Ed altre pitture ed altri mirabili accenni di Pindaro mostrano quanto alta nel cuore degli Elleni fosse la religione dei misteri.

E perché mai Diòniso, ultimo giunto, fu elevato a cosí alto onore?

Egli è che ben chiari trasparivano nel suo mito significati profondi, che trascendevano i miti olimpici. Diòniso era il Dio dell’ebbrezza. Ma che cosa è ebbrezza, se non trasumanare visibilmente, indiarsi? Il vino e l’amore, hanno solo essi virtú di rivelare all’uomo qualche cosa che supera veramente il breve giro della sua potenza. Rivelazione effimera e torbida, ma pur sempre rivelazione, di qualche cosa di sovrumano, non solo udito, ma provato. E questa rivelazione non la dava agli uomini alcuno dei Numi d’Olimpo.
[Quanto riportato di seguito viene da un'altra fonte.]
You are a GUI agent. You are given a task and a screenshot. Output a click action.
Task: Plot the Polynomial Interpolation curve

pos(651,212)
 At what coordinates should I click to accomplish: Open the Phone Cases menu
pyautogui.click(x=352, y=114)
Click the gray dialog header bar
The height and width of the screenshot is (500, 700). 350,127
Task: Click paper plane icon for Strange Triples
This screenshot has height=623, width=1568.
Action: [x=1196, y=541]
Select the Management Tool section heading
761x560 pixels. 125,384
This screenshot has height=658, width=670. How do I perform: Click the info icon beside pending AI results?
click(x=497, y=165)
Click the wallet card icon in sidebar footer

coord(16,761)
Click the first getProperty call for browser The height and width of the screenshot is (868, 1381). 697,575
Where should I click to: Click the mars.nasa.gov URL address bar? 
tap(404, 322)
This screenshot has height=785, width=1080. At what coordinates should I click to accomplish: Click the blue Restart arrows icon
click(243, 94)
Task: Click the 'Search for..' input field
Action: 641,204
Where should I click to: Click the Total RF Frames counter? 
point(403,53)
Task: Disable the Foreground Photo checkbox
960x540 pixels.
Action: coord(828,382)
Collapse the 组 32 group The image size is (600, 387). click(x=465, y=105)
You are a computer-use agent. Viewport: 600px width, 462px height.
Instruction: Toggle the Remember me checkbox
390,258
Profondo significato aveva anche il potere misterioso delle Mènadi, che facevano sgorgare miele da gambi d’ellera, acqua da rupi, latte e vino dal suolo. Esse potevano perché tornate allo stato di natura. Tuffandosi nelle vergini scaturigini della vita, dalla quale una falsa civiltà aveva allontanati gli uomini, gl’iniziati riuscivano, grazie a Diòniso, a dominar la vita. E cosí la religione di Diòniso rispondeva ad uno dei piú vivi bisogni dell’uomo, specialmente dell’uomo primitivo: soggiogare le forze della natura: compiere opera di magia.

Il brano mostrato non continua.